It’s Sunday morning. I had thought maybe of retracing my steps to my childhood church, twenty miles away; but the moment passed. I will stay in the village.
In fact, I am locked in my father’s house; he may or may not have set the alarm before he went to bed last night, so I dare not open any doors.
Instead tonight, before dinner, I will make my way downhill to the village church for Evening Prayer. My mother’s grave marker will be the last thing to greet me before the open door.
It is never easy, returning. In part, this time, that is because my legs have been destroyed by the mountain. It was strange; we both remembered clearly the frightening and unforgiving ridge. We had both forgotten completely the amount of full-on, full-body rock climbing it took to get that far, and more on the other side.

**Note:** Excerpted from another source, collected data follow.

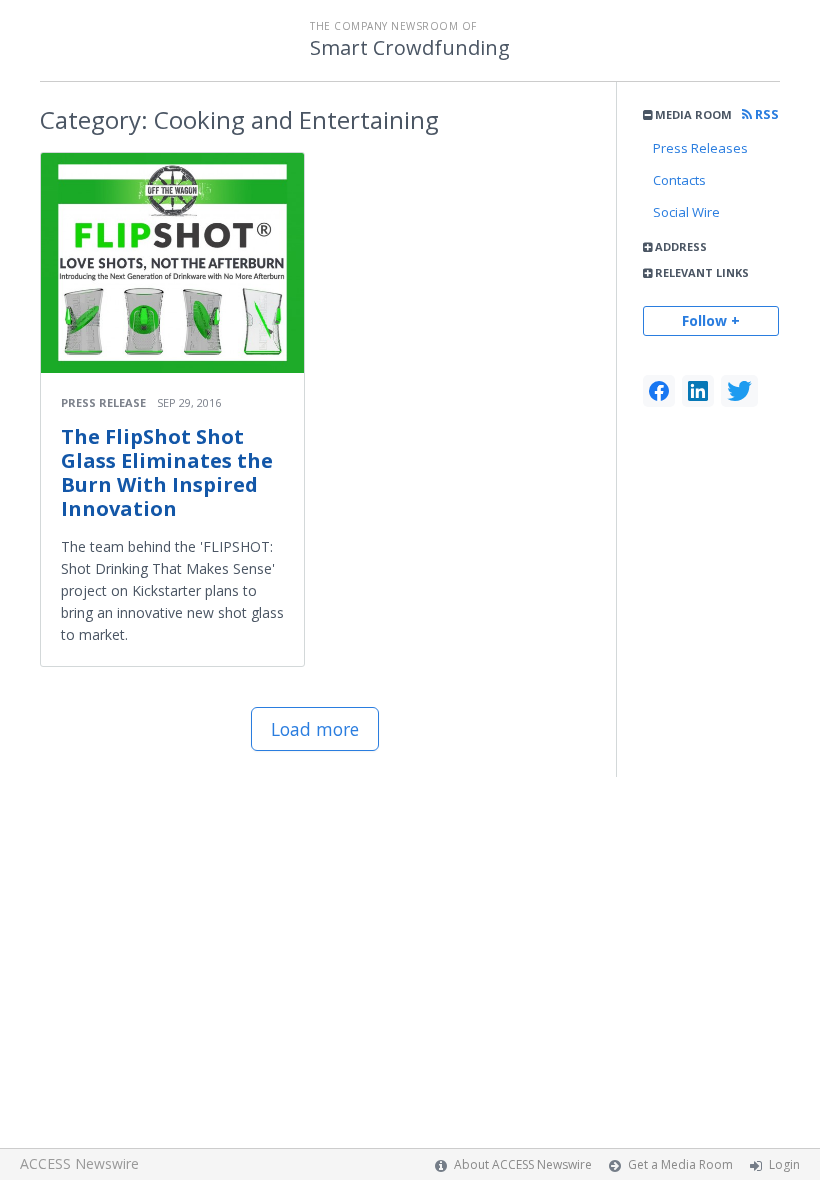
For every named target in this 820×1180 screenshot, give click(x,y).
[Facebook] (659, 391)
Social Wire (686, 212)
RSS (765, 114)
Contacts (679, 180)
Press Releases (700, 148)
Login (784, 1164)
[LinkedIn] (698, 391)
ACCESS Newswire (79, 1163)
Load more (315, 729)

I think that I managed it more easily this time than decades ago. I was less afraid, for certain. I have learned, somewhere along the way, to trust my body, having got me this far. I have learned that what will hurt and destroy and throw me down is less easily predicted or mapped out than 35mph winds on a narrow ridge. I have learned, not to tempt fate nor to accept it, but to work with it.
I am in no more pain, coming down, than last time; but that is not saying too much.
The prospect of descending the steep hill to church, let alone coming back up, is daunting; but there is no easy way out. It is Sunday morning, and I am locked in my father’s house, waiting.